__ページ__
- - -

++ ステージ上の人びと ++
今度はオペラ座で働く人びとの中でも特に華やかな眼差しを注がれていた人びと、オペラ歌手とバレエ・ダンサーについて、階級やその職につくための方法、給料などをご紹介します。
尚、繰り返しますが春日はオペラもバレエもクラシックも門外漢なため、書籍資料しか頼りにできるものはございません。これは違う!というものがありましたら、ご指摘お願いいたします。
では、先へ進みましょう。
・バレエ・ダンサー編
オペラ座のバレエ団について詳しく知りたい方は、ドキュメンタリー「エトワール」をご覧になってください。
…では終わってしまいますので、まずは階級から。
オペラ座バレエ団では階級がはっきりしています。
上からエトワル、プルミエ・ダンスール(女性はプルミエール・ダンスーズ)、シュジェ、コリフェ、カドリーユとなっています。それぞれどんなことをする人かというと、
エトワル | 「星」の意。スター、主要ダンサー、花形ダンサーのこと。 |
プルミエ・ダンスール(男性) プルミエール・ダンスーズ(女性) |
第一舞踏主の意。イタリア語で言えばプリマ・バレリーナに相当する人びと。重要な、主役を踊るダンサーのこと |
シュジェ | 役付きのダンサー |
コリフェ | カドリーユのリーダー。短いソロを踊ることもある。 |
カドリーユ | 群舞。4人で組になって踊るメンバー。 |
言うまでもありませんが、上にいくほど階級は高いのですよ。
この他に、研修生や補欠、準団員などがいます。

- - -

__作業内容__
このページによると、オペラ座バレエ団のコリフェはどのような役割のダンサーですか？

- - -

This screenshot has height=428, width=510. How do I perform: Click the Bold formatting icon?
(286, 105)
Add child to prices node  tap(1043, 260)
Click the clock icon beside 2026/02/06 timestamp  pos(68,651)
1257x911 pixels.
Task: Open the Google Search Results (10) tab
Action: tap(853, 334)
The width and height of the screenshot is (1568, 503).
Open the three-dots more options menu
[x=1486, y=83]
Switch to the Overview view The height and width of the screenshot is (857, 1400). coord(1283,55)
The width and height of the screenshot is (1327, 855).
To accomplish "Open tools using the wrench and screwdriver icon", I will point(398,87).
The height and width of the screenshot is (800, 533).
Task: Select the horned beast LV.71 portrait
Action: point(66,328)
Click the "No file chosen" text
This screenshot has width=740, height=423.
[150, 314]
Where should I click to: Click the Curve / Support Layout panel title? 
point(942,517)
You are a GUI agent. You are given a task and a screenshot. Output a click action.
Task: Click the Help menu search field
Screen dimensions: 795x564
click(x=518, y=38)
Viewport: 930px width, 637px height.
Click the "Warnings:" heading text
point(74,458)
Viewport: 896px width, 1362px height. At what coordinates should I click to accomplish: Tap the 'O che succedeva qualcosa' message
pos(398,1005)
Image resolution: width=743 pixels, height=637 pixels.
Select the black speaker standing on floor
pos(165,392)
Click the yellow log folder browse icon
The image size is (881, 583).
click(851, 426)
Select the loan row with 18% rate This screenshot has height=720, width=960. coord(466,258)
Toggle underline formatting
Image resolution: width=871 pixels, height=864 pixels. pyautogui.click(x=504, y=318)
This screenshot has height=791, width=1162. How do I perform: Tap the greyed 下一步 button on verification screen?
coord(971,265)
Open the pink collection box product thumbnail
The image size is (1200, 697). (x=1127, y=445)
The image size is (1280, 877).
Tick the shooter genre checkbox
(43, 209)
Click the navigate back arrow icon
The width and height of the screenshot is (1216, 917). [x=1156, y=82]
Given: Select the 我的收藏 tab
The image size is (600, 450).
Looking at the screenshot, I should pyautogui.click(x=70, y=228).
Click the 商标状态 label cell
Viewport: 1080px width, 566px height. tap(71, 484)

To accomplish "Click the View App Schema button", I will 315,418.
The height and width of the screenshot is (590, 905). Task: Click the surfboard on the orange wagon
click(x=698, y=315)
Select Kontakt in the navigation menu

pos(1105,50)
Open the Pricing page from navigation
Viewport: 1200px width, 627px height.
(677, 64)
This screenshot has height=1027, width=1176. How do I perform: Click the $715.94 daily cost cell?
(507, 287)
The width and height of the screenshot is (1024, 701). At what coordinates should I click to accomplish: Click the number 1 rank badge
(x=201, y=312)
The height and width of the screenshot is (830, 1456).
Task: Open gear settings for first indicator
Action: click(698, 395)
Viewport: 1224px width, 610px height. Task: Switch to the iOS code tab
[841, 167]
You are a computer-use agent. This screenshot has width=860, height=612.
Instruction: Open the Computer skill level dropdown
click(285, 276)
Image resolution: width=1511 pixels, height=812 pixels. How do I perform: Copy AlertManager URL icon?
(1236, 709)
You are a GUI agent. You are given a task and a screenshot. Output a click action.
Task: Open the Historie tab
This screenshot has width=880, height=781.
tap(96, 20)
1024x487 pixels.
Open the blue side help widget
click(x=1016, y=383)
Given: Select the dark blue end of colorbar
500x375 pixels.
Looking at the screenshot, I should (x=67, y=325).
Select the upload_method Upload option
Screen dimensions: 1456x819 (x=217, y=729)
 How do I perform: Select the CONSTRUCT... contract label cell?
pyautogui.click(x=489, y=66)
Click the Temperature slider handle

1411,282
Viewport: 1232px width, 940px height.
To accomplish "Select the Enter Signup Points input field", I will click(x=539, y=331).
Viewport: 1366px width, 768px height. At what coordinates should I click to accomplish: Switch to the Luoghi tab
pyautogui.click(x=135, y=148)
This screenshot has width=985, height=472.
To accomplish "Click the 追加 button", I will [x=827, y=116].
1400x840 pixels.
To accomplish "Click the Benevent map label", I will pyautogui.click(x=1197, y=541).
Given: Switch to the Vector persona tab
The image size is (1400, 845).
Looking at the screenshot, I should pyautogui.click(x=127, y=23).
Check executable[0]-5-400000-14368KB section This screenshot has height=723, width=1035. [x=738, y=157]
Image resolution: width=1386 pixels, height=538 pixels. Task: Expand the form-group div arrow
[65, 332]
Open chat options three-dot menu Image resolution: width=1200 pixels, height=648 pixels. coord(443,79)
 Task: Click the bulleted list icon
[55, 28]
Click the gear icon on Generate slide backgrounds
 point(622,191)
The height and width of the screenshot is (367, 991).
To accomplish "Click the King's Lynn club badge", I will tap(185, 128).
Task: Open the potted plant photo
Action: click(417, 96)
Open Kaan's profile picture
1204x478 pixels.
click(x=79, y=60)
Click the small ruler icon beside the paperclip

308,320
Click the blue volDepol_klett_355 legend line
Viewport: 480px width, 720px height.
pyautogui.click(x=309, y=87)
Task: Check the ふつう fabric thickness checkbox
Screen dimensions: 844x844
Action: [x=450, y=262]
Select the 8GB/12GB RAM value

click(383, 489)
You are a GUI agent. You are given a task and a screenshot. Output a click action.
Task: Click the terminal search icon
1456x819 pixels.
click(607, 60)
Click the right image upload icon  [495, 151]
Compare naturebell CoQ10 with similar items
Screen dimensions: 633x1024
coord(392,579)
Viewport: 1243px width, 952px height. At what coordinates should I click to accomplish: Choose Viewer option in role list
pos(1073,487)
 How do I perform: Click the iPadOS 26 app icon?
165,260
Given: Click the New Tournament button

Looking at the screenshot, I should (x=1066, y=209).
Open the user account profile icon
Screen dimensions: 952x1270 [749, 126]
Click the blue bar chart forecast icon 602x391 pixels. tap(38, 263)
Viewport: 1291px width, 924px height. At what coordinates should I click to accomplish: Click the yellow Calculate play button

- - -

__最終結果__
カドリーユのリーダーで、短いソロを踊ることもあるダンサーです。